Creating a sampling procedure

Bob Stienen edited this page Oct 13, 2021 · 2 revisions

The high-dimensional-sampling (hds) package allows users to define sampling procedures and test them on a wide variety of test functions in a neatly automated an logged manner. Both the experimental framework and the test functions are defined within the package, the only thing the user has to do is define the procedure itself.

Choosing the type of sampling

Within the hds project two different sampling tasks have been defined:

  • Posterior sampling: taking samples from a distribution of which the probability density (i.e. the function value) is only accessible through these samples.
  • Optimisation: Finding the optimum of an unknown function.
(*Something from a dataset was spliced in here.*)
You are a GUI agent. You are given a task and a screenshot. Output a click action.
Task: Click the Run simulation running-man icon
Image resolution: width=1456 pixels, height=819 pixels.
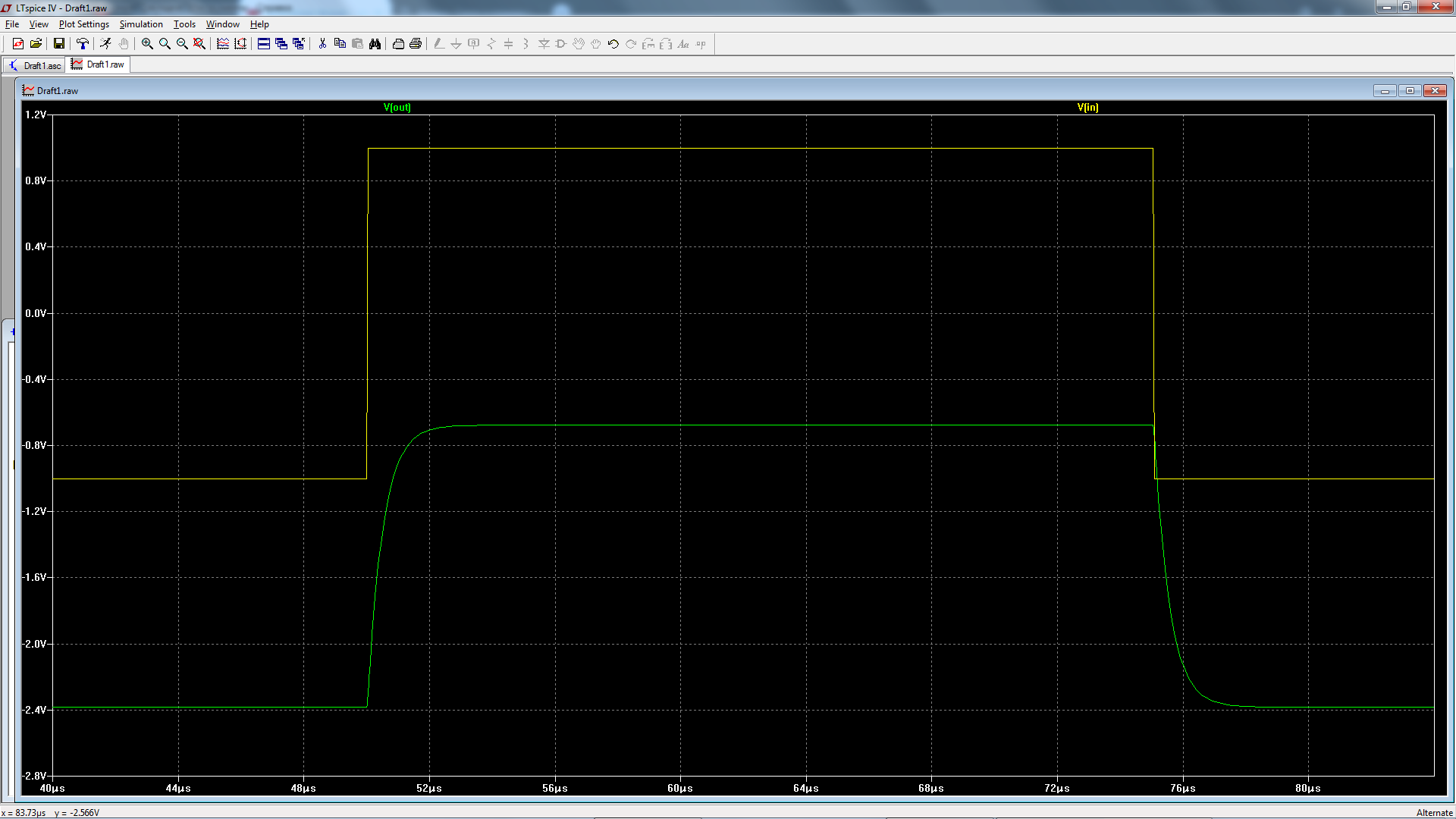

Implementing a procedure for either of these two can be done by creating a class that inherits from the procedures.Procedure class:

import high_dimensional_sampling as hds

class MyProcedure(hds.Procedure):
    ...

This class should implement at least the following four methods:

__init__(self)

This is Initialisation method in which anything can be done. At the very least it should define the self.store_parameters property as a list, containing the names of the parameters of the Procedure. These parameters will then autometically be stored when an experiment is run. If no procedure parameters exist, self.store_parameters should be an empty list.

Your implementation of this initialisation method is allowed to include extra input arguments, but all these input arguments should have default values implemented, i.e.

__init__(self, a=1, b=3.14, c=4)

As this method is an intialisation of the object, no parameters should be returned from it.

__call__(self, function)

The call method queries the class for the sampling of (a) new data point(s). It takes a TestFunction instance as input and should return the sampled data point(s) x and the labels for this(these) data point(s) y. The labels can be obtained by calling the test function. x should be a numpy array of shape (nDatapoints, nVariables), whereas y should be a numpy array of shape (nDatapoints, nOutputVariables). Note that nOutputVariables will often be 1.

Although it is not required, it is advisable to implement the __call__ method in such a way that it returns a single data point at a time. Whether of not this is possible depends of course on the implemented procedure, but following this guideline makes sure that the experiment is stopped as soon as possible and no further (possibly expensive) iterations are run. This makes comparison of different Procedures easier.

is_finished(self)

This method checks if the Procedure is finished and the experiment can be stopped. It should return a boolean, which is True is the experiment can be stopped, or False if it should continue. If True, this overrides the finish_line condition set in the Experiment.

reset(self)

This method should reset all internal variables conserning previous runs. For instance: if your implementation keeps track of the number of points sampled in a property called n_sampled, the reset() method should set n_sampled to 0. It is called every time a new testfunction is provided to the Procedure.

Please do note that it should not reset possible configuration parameters of the Procedure.

Example scripts

In the examples folder two example procedures are provided: one for rejection sampling, a procedure for posterior sampling, the other for random optimisation, a procedure for optimum finding.